Searchable abstracts of presentations at key conferences in endocrinology
Endocrine Abstracts (2024) 101 PS3-21-01 | DOI: 10.1530/endoabs.101.PS3-21-01

ETA2024 Poster Presentations Thyoid cancer case reports-2 (10 abstracts)

A rare thyroid cancer – case report of a follicular thyroid lymphoma

Mariana Mourão 1 , Sofia Guerreiro 2 , Paula Tavares 3 & Hugo Pinto Marques 4


1Hospital Curry Cabral, Uls São Jose, General Surgery, Lisboa, Portugal; 2Hospital Curry Cabral, Centro Hospitalar Universitario Lisboa Central, General Surgery, Lisboa, Portugal; 3Uls São José, Lisboa, Portugal; 4Hospital Curry Cabral, Uls São José, General Surgery, Lisboa, Portugal


Introduction: Thyroid and cervical nodules are a common pathology that require a complex management. However, thyroid lymphoma is a rare entity which can be challenging to diagnose. It represents less than 5% of all thyroid malignancies and no more than 2,5% of all lymphomas. We aim to report the case of thyroid lymphoma and a review of the literature.
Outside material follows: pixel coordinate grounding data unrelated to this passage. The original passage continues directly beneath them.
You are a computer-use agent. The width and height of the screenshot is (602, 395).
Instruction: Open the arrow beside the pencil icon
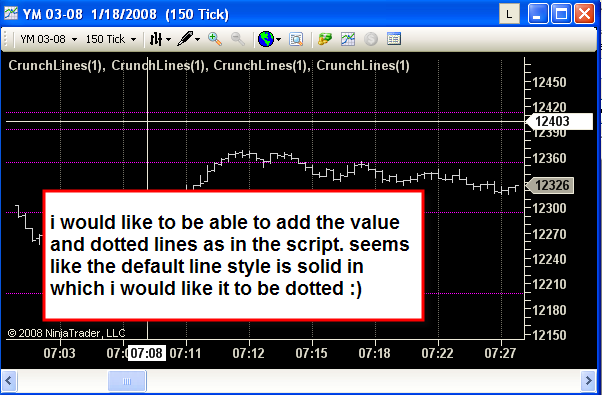pyautogui.click(x=197, y=39)
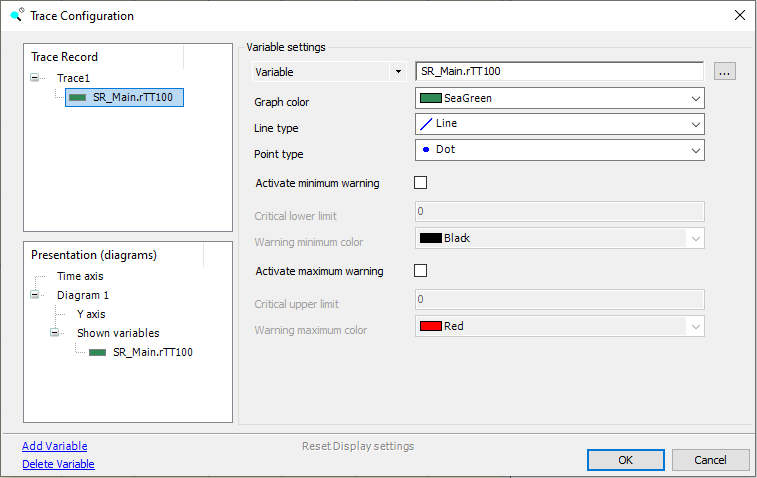Open the Variable type selector dropdown

398,72
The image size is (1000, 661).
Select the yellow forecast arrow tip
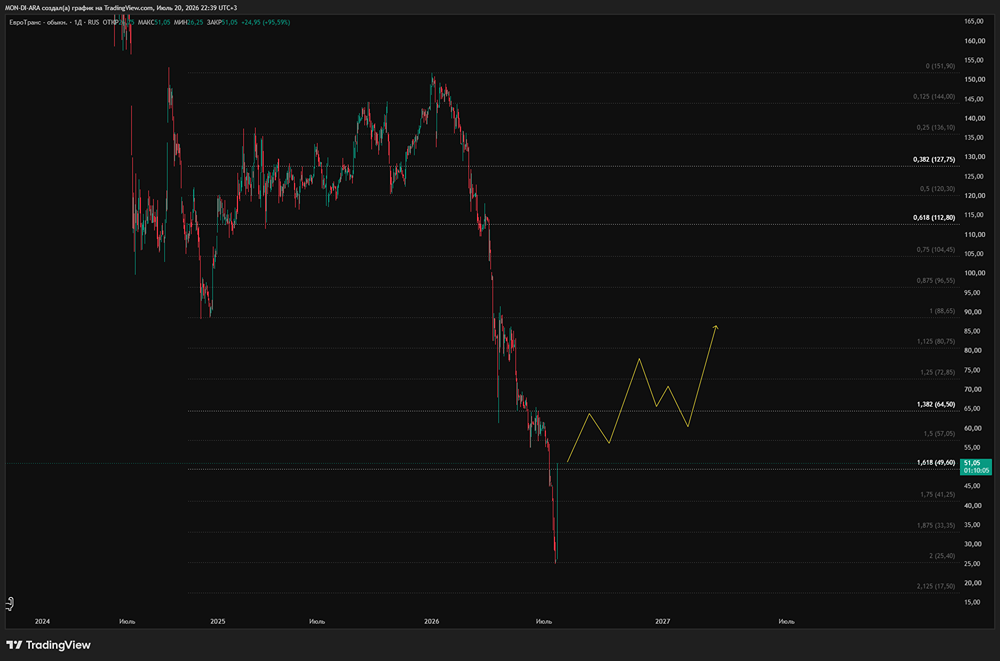tap(716, 327)
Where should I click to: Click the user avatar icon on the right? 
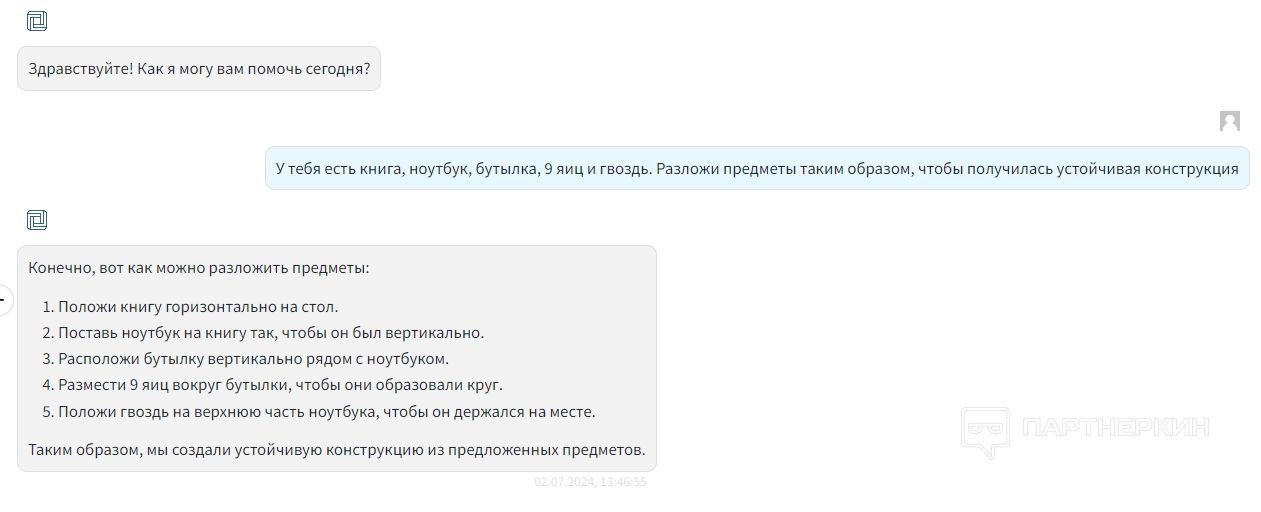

Clinical Report: We describe the case of 63 year-old women with no relevant personal or family history that presents to our endocrine surgery unit with a quickly enlarging cervical mass over the last 4 months, causing mild compressive symptoms. No other symptoms were present. Laboratory tests showed normal thyroid function. The ultrasound revealed a 5 × 5 cm solid hypoecogenic nodule classified as EU-TIRADS 4, on the left lobe and several cervical adenopathys. Fine needle aspiration biopsy revealed a Bethesda category V – Suspicious for malignancy with small dispersed lymphocytes suggesting a small-cell non-Hodgkin lymphoma. The CT-scan evidenced right traqueal and esophageal deviation, extensive adenopathys in the III and IV cervical levels bilaterally as well as in the supra-clavicular and upper mediastinic space. Cervical Lymph nodule biopsy confirmed the diagnosis of folicular lymphoma with low grade follicular pattern CD20+, CD10+ BCL6+, BCL2+, CD3-, CD5- CD23 e Ciclina D1-. The patient was referenced to the onco-hematology unit and started chemotherapy. The surgical team kept an expectant strategy for worsening of the compressive symptons.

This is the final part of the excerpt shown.